------ PASSAGE SHOWN

What in fact do we value, is it a matter or manifestation? If we consider manifestation to be morally and legally relevant than it is more than crazy to argue that something so small as an electron has inner life and that we should radically rethink our understanding of matter. Why should we bother with truth of matter if it cannot oblige us?
Recently I had a chance to read one of the most screened blog article of Professor Philip Goff where he argues for panpsychism according to which “the smallest bits of matter – things such as electrons and quarks – have very basic kinds of experience; an electron has an inner life.” Starting point of his arguments is inability of accepted method of physical science to tell us what matter is, not just what matter does. Quite fairly he maintains that “it is one thing to know the behavior of an electron and quite another to know its intrinsic nature: how the electron is, in and of itself.”
Well, if he is correct then what law should do in respect to electron? Should it be grated with personhood?
If you ask philosophers about it the person-essentialists would enumerate you different cognitive proprieties like self-motivated activity, the capacity to communicate, presence of self-concepts, the capacity to feel pain, the capacity for self-consciousness, etc. as if those are decisively important features of person. The naturalists would argue for genetic equipment for moral agency as if it is sufficient for one to be a right holder. That genetic basis does not have to be exclusively human, as long as it enables an entity to satisfy the criteria of personhood. Apparently, former system ascribes moral relevance to the species-specific behaviour (first grade manifestation) while the latter recognizes moral relevance to the biological matter which is expected to be able to imitate typically human behavioural patterns (second grade manifestation).

------------

WHAT THIS TASK INVOLVES:
Transcribe the part of the passage on panpsychism and personhood above, starting at "What in fact" and ending at "cannot oblige us?".

------ DATASET ENTRIES

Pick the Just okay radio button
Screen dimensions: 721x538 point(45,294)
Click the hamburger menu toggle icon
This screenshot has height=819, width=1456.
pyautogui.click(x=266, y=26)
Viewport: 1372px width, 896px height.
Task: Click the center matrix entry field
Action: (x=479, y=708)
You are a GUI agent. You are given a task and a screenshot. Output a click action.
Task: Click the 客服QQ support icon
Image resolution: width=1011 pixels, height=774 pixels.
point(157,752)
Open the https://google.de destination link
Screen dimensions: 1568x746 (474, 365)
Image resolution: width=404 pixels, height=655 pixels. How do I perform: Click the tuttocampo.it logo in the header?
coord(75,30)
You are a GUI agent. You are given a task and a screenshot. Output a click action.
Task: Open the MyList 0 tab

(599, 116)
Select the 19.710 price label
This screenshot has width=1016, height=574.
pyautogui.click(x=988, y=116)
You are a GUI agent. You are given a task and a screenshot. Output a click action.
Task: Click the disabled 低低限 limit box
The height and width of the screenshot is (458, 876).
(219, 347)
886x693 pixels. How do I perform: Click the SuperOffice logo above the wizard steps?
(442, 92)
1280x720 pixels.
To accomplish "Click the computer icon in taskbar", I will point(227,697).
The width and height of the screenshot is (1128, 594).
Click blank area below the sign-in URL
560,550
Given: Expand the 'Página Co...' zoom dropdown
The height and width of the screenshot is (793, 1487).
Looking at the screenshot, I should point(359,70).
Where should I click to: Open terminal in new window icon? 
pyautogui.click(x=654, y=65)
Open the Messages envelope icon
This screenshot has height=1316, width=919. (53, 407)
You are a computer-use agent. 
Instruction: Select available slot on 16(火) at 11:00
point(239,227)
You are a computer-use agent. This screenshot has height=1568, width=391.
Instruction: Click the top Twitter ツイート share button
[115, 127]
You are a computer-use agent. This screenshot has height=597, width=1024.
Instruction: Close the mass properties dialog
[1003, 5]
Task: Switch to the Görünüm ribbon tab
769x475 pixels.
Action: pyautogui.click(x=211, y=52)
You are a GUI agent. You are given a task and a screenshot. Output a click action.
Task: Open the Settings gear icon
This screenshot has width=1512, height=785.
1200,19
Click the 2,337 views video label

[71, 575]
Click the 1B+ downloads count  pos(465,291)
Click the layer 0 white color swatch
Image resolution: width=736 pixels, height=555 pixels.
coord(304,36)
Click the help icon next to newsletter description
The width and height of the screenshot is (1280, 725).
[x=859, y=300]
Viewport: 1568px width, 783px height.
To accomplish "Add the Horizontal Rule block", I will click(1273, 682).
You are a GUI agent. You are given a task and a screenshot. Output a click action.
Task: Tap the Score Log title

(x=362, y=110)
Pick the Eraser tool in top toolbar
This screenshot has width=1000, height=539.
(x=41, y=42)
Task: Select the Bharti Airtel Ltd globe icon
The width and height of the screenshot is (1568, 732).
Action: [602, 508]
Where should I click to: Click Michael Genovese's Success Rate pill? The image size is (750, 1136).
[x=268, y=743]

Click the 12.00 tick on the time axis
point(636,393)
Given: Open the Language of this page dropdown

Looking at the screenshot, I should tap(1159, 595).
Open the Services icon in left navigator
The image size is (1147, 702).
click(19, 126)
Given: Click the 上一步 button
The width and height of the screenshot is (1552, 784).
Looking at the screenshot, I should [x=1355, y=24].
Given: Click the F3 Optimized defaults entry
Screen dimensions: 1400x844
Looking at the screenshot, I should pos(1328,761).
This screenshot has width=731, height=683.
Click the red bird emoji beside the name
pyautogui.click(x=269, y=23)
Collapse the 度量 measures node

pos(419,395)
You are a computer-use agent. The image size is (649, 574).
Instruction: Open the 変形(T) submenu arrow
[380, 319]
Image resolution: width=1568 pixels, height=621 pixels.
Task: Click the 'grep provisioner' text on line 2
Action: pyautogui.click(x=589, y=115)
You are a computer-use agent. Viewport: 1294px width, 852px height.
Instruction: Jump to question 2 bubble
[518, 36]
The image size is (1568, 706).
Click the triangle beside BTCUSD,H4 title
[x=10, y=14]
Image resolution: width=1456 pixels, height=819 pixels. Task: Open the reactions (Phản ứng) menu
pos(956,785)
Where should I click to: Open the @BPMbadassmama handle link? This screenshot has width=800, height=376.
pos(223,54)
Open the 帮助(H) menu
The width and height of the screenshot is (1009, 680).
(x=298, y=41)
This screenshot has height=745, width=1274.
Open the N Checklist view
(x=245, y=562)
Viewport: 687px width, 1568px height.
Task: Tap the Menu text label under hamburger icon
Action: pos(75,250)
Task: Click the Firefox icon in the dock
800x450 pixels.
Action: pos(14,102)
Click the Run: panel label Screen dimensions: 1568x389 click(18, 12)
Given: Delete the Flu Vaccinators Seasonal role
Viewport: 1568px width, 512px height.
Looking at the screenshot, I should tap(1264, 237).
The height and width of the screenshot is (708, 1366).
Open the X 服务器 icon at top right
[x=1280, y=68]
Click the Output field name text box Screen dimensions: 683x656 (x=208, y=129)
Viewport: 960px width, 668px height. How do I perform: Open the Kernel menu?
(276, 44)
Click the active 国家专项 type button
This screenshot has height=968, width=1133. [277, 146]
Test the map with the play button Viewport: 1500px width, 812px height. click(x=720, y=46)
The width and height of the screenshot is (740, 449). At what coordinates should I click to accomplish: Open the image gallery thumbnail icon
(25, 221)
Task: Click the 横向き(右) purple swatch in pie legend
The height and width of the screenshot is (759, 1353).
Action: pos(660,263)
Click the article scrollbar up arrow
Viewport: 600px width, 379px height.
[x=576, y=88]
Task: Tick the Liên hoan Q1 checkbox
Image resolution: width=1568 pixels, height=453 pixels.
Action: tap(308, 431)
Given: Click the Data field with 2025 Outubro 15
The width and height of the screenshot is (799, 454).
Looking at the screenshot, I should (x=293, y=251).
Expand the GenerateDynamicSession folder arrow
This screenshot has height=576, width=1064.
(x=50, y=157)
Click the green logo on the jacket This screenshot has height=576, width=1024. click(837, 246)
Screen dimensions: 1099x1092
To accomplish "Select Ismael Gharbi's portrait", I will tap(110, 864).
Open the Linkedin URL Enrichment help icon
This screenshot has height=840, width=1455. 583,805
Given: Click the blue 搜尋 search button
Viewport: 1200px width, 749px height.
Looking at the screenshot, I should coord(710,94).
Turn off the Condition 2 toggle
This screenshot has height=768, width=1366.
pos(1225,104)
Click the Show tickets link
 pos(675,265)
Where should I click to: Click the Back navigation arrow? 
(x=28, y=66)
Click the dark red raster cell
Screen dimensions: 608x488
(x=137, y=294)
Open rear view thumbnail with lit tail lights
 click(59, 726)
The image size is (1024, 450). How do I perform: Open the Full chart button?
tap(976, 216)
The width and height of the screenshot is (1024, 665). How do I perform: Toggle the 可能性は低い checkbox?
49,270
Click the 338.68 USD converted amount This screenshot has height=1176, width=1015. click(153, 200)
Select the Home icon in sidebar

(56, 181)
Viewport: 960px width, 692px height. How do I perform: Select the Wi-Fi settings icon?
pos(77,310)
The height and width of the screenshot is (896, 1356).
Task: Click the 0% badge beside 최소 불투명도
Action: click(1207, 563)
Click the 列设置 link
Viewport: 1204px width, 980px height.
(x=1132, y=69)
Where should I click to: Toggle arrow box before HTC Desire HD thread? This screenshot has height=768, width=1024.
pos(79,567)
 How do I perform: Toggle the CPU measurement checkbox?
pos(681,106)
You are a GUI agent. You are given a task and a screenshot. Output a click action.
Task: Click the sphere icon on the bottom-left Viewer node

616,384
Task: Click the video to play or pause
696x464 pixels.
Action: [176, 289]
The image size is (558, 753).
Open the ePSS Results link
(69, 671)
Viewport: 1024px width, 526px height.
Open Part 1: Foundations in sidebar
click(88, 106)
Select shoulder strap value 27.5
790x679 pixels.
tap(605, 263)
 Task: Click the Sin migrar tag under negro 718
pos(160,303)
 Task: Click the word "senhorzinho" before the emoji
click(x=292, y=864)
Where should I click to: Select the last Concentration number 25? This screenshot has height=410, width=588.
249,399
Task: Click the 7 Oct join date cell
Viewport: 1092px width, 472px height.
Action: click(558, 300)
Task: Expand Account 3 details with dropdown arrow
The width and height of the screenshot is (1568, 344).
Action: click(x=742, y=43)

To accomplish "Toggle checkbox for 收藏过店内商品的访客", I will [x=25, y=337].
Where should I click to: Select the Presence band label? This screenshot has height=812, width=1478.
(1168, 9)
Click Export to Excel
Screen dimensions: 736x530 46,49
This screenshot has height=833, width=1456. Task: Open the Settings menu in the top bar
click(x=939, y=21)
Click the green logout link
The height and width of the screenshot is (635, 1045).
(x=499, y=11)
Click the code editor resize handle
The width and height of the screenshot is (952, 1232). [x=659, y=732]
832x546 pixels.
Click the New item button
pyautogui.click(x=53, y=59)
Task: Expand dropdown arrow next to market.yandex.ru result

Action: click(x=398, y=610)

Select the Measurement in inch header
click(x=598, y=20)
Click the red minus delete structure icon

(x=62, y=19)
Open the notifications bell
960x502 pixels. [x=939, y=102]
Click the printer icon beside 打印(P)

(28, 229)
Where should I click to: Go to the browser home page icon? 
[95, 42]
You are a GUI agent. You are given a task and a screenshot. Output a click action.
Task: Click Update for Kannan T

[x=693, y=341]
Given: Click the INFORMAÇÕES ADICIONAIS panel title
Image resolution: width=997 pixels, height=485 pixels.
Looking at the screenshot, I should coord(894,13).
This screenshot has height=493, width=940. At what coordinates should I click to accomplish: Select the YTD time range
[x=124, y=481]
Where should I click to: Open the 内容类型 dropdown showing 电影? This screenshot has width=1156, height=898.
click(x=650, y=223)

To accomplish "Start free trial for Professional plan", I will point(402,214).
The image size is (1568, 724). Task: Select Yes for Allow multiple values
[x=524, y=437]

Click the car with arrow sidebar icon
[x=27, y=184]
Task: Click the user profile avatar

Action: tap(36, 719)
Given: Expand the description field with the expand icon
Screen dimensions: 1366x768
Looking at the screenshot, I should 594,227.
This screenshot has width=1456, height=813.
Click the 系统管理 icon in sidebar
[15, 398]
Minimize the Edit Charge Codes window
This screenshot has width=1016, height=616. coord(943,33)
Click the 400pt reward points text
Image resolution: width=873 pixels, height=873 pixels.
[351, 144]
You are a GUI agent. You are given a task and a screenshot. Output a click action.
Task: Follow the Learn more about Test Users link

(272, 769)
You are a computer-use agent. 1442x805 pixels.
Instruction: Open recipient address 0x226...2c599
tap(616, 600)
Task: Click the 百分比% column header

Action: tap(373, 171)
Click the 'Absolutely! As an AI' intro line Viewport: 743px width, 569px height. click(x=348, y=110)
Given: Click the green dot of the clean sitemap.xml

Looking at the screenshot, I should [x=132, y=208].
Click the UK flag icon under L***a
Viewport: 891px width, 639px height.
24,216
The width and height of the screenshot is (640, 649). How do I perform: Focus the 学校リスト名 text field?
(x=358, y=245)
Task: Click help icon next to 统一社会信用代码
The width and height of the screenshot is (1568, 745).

------------

ANSWER FOR THE TASK:
What in fact do we value, is it a matter or manifestation? If we consider manifestation to be morally and legally relevant than it is more than crazy to argue that something so small as an electron has inner life and that we should radically rethink our understanding of matter. Why should we bother with truth of matter if it cannot oblige us?